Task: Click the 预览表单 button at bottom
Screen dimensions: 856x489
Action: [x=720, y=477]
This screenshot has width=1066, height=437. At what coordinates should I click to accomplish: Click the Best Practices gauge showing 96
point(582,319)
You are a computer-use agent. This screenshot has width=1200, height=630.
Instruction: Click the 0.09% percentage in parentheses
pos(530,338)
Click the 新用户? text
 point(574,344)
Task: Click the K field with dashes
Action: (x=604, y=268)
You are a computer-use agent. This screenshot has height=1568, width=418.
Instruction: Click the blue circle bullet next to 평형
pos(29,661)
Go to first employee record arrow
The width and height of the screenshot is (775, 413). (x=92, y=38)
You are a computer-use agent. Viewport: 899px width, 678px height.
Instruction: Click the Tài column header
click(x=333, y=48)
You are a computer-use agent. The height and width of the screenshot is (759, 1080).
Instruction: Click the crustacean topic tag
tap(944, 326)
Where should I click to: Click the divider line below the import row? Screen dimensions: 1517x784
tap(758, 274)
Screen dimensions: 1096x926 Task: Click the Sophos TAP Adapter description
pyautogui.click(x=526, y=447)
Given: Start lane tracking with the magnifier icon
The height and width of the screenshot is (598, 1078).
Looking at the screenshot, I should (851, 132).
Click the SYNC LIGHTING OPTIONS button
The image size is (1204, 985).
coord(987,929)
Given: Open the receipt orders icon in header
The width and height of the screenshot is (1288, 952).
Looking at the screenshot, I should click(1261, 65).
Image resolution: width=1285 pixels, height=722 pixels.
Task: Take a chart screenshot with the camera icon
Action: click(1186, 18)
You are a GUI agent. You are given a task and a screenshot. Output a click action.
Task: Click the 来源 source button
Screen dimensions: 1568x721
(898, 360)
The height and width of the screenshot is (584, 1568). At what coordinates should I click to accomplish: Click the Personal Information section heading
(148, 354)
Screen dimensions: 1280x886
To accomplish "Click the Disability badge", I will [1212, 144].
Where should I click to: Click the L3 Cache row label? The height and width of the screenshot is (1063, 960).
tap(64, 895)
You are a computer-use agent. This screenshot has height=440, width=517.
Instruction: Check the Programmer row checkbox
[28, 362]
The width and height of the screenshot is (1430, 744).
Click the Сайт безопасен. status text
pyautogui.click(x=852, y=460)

----------

Action item
Take the entries above and transcribe them in full.

Problem solution
Task: Click the 预览表单 button at bottom
Screen dimensions: 856x489
Action: [x=720, y=477]
This screenshot has width=1066, height=437. At what coordinates should I click to accomplish: Click the Best Practices gauge showing 96
point(582,319)
You are a computer-use agent. This screenshot has width=1200, height=630.
Instruction: Click the 0.09% percentage in parentheses
pos(530,338)
Click the 新用户? text
 point(574,344)
Task: Click the K field with dashes
Action: (x=604, y=268)
You are a computer-use agent. This screenshot has height=1568, width=418.
Instruction: Click the blue circle bullet next to 평형
pos(29,661)
Go to first employee record arrow
The width and height of the screenshot is (775, 413). (x=92, y=38)
You are a computer-use agent. Viewport: 899px width, 678px height.
Instruction: Click the Tài column header
click(x=333, y=48)
You are a computer-use agent. The height and width of the screenshot is (759, 1080).
Instruction: Click the crustacean topic tag
tap(944, 326)
Where should I click to: Click the divider line below the import row? Screen dimensions: 1517x784
tap(758, 274)
Screen dimensions: 1096x926 Task: Click the Sophos TAP Adapter description
pyautogui.click(x=526, y=447)
Given: Start lane tracking with the magnifier icon
The height and width of the screenshot is (598, 1078).
Looking at the screenshot, I should (851, 132).
Click the SYNC LIGHTING OPTIONS button
The image size is (1204, 985).
coord(987,929)
Given: Open the receipt orders icon in header
The width and height of the screenshot is (1288, 952).
Looking at the screenshot, I should click(1261, 65).
Image resolution: width=1285 pixels, height=722 pixels.
Task: Take a chart screenshot with the camera icon
Action: click(1186, 18)
You are a GUI agent. You are given a task and a screenshot. Output a click action.
Task: Click the 来源 source button
Screen dimensions: 1568x721
(898, 360)
The height and width of the screenshot is (584, 1568). At what coordinates should I click to accomplish: Click the Personal Information section heading
(148, 354)
Screen dimensions: 1280x886
To accomplish "Click the Disability badge", I will [1212, 144].
Where should I click to: Click the L3 Cache row label? The height and width of the screenshot is (1063, 960).
tap(64, 895)
You are a computer-use agent. This screenshot has height=440, width=517.
Instruction: Check the Programmer row checkbox
[28, 362]
The width and height of the screenshot is (1430, 744).
Click the Сайт безопасен. status text
pyautogui.click(x=852, y=460)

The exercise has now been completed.